Über die Erfolge bei der Identitätsfeststellung von Straftätern hinaus kann die KI-gestützte Videoüberwachung in wichtigen Fällen zur Identifizierung vermisster Personen beitragen – so zum Beispiel im Oktober 2025, als ein Mädchen, das als vermisst gemeldet war, durch die KI identifiziert und von der Polizei in Obhut genommen werden konnte. In Zukunft soll künstliche Intelligenz dabei helfen, auch Waffen und gefährliche Gegenstände automatisch zu erkennen.

Die sich verschärfende Problemlage rund um den Crack-Konsum im Bahnhofsviertel war ein wesentlicher Anlass für die Erarbeitung des Sieben-Punkte-Plans. Der steigende Konsum von Crack hat in der Vergangenheit zu erheblichen gesundheitlichen, psychischen und sozialen Belastungen der Betroffenen geführt und den öffentlichen Raum stark in Anspruch genommen. Trotz notwendiger Sparmaßnahmen im Haushalt setzt die Landesregierung klare Prioritäten und hält die Fördermittel für die Suchtprävention in Höhe von einer Million Euro konstant.

Die Förderung für die „Offensive Sozialarbeit Sicherheit Intervention Prävention“ (OSSIP) der Stadt Frankfurt hat das Land um 100.000 Euro erhöht.

Mit der Reform des Psychisch-Kranken-Hilfe-Gesetzes im Dezember 2025 hat die Landesregierung die Rechtsgrundlage geschaffen, um Schwerstabhängige von der Straße zu holen und in Kliniken zu behandeln statt nur kurzzeitig vor Ort. Gleichzeitig wurde der Austausch zwischen den beteiligten Behörden bei der Hilfe, Unterbringung und Behandlung psychisch kranker Menschen verbessert.

Seit Inkrafttreten der Reform ermöglichen interdisziplinäre Fallkonferenzen und zusätzliche Möglichkeiten der Informationsweitergabe den rechtzeitigen Austausch zwischen Kliniken, sozialpsychiatrischen Diensten und Sicherheitsbehörden. Dadurch können Gefährdungslagen erkannt werden, bevor sie entstehen – ein entscheidender Fortschritt für den Schutz der Betroffenen selbst und der Gesellschaft.

Die Landesregierung hat sich zum Ziel gesetzt, durch nachhaltige Projekte einerseits Wohnungslosigkeit präventiv zu bekämpfen und andererseits Menschen von der Straße in ein stabiles Umfeld zurückzuführen. Das vom Land geförderte Housing-First-Projekt durchbricht den Kreislauf aus Wohnungslosigkeit und Suchterkrankung. Mit einem Schnittstellen-Projekt unterstützt das Land Menschen beim Übergang von stationären Einrichtungen in den eigenen Wohnraum.

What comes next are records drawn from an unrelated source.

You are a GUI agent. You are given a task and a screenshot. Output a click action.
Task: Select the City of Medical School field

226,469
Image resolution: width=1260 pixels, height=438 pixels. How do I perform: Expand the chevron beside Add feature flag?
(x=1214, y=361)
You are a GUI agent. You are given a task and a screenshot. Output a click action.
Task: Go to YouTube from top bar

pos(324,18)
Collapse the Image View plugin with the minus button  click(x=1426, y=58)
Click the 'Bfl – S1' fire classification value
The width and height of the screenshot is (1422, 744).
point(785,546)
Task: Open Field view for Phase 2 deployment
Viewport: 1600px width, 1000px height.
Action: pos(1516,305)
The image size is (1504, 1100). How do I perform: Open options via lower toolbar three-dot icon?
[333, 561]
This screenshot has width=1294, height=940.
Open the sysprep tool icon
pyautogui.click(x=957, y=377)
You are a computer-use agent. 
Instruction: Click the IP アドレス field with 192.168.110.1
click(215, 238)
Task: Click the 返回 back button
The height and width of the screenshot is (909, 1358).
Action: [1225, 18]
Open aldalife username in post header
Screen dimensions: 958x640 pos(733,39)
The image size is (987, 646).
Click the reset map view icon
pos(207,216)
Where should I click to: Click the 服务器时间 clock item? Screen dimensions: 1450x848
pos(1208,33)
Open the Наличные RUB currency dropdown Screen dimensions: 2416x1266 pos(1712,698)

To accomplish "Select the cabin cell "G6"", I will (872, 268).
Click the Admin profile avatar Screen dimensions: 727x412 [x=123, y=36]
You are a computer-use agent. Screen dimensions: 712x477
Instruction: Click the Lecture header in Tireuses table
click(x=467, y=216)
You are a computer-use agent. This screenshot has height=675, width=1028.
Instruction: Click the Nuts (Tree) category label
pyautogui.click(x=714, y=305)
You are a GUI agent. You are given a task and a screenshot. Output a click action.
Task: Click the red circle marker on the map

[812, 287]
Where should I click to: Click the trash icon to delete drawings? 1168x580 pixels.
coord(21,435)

In diesem Jahr will das Land eine landesweite Strategie zur Bekämpfung von Wohnungslosigkeit erarbeiten, mit der bestehende Projekte gebündelt und eine gezielte Betrachtung hochbelasteter Sozialräume wie das Bahnhofsviertel ermöglicht werden.

Die Landesregierung hat die Quartiersarbeit im Umfeld des Bahnhofsviertels seit der Vorstellung des Sieben-Punkte-Plans konsequent gestärkt. Ein neues Projekt der mobilen Quartiersarbeit schafft niedrigschwellige Begegnungsangebote für sozial isolierte Menschen und wertet das Viertel als Lebensraum auf. Zusätzlich fördert das Land eine neue Ausgabestelle der Tafel im Bahnhofsviertel, die akute Notlagen Betroffener lindert.